De: Pedro Almodóvar. Com Juliane Moore, Tilda Swinton, John Turturro e Alessandro Nivola. Drama, Espanha / EUA, 2024, 107 minutos.
Vamos combinar que não é de hoje que Pedro Almodóvar vem numa toada mais melancólica em suas obras. Talvez seja a experiência. Ou o senso de finitude. O que faz com que suas produções mais recentes venham banhadas em momentos mais introspectivos - ou menos caricatos. Claro que os temas ligados à morte (e ao medo dela), à memória (coletiva ou não) e a busca por uma certa paz de espírito para seguir adiante, nunca deixaram de fazer parte dos seus filmes. Em meio às cores quentes e saturadas e aos dramas novelescos, essa consciência de que somos seres complexos, cheios de medos, desejos e traumas nem sempre bem resolvidos, sempre esteve presente. Mas é preciso que se diga que nos recentes Dor e Glória (2019) e Mães Paralelas (2021) parece haver um tipo de silêncio mais reinante. Que preenche espaços que, anteriormente, talvez fossem ocupados por barulhos histriônicos. Vai saber.
O caso é que essa impressão, proposital ou não, combina bastante com O Quarto ao Lado (The Room Next Door), que, baseado em obra de Sigrid Nunez, chega agora em diversas plataformas de streaming. Em entrevistas, o diretor chegou a mencionar a dificuldade que temos, como seres humanos, de falar a respeito da morte, por mais inevitável que ela seja "Não é natural que algo que esteja vivo deva morrer", comenta ainda na narração em off do início da projeção, a personagem Ingrid (Juliane Moore) uma escritora de best sellers que está em uma livraria, para a sessão de lançamento de sua nova publicação. Essa parece ser a deixa ideal para que, ali, naquele ambiente movimentado por fãs, uma antiga conhecida lhe dê uma notícia um tanto trágica: sua amiga Martha (Tilda Swinton), uma antiga colega de trabalho de quem ela meio que perdeu o contato, está com um câncer terminal.
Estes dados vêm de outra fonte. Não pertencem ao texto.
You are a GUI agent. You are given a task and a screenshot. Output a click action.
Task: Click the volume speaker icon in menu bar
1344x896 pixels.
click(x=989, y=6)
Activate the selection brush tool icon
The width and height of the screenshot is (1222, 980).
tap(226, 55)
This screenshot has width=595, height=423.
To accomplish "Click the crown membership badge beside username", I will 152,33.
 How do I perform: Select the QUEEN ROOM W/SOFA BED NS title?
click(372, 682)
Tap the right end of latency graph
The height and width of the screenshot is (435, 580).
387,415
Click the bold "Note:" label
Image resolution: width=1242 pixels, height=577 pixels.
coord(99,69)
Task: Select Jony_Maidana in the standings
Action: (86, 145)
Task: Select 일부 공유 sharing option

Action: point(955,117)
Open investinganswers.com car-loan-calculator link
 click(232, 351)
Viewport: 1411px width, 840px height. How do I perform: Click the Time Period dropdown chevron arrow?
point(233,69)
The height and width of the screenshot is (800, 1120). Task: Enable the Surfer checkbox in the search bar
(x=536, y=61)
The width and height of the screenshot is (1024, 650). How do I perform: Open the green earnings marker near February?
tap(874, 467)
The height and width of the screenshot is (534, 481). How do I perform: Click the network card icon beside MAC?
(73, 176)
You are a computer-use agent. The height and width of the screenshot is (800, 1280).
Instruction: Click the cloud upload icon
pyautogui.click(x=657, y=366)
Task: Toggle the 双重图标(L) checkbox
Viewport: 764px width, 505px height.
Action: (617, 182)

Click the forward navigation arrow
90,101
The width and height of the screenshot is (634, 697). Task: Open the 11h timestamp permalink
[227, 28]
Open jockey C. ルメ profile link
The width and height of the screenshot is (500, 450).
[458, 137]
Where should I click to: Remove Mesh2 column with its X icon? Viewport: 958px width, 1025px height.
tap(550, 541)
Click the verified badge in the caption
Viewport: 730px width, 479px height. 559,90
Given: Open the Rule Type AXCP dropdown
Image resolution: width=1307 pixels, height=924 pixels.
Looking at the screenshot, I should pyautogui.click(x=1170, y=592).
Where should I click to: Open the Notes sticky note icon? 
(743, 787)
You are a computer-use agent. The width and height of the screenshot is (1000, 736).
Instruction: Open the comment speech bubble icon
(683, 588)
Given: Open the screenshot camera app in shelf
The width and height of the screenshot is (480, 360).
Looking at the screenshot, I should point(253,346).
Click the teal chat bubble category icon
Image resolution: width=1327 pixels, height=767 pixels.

Ingrid resolve visitar Martha. E é desse reencontro provocado por uma situação adversa que se estabelecerá um vínculo que determinará o futuro de ambas as mulheres. Sim, falando assim pode não soar tão interessante. Mas o que o diretor espanhol faz aqui é um pequeno tratado sobre estoicismo, esperança e autopiedade nos tempos atuais. Tempos, aliás, de avanço da extrema direita e de uma agenda antiambientalista que, de uma maneira bastante curiosa, se encaixará mais adiante na história. Especialmente após a aparição de Damian (John Turturro), um escritor que já teve algum tipo de relacionamento amoroso com ambas as mulheres no passado. Em suas recordações, em meio a momentos tristes e de euforia, Martha contará a Ingrid sobre como ficou grávida, no passado, de um jovem que foi para o Vietnã e que voltou traumatizado pela guerra - e com quem ela teve uma filha, Michelle, com quem ela perde contato após uma tragédia familiar.
[SPOILERS A PARTIR DAQUI] Já Ingrid se apresenta como a figura onipresente em um momento delicado para Martha que, desesperada em meio a tratamentos experimentais que dão errado e o receio generalizado de ter uma morte excessivamente dolorosa, faz uma proposta extravagante para a amiga: a de que ela lhe auxilie na condução de um processo de eutanásia, com pílulas que ela adquire na deep web. Para além de toda a complexidade ética ou os questionamentos morais que decorrem do fato, o caso é que Almodóvar coloca uma pulguinha atrás da orelha do público, em mais um tema considerado tabu em vários países do mundo: as pessoas deveriam ter o direito de simplesmente morrer, de forma confortável e assistida, se assim desejassem? Como se fossem criminosas, ambas alugam uma casa de campo meio escondida no Airbnb, para que a ideia amadureça. E claro que tudo isso será uma boa desculpa para mais uma experiência soturna, de humor torto e absolutamente cativante do espanhol.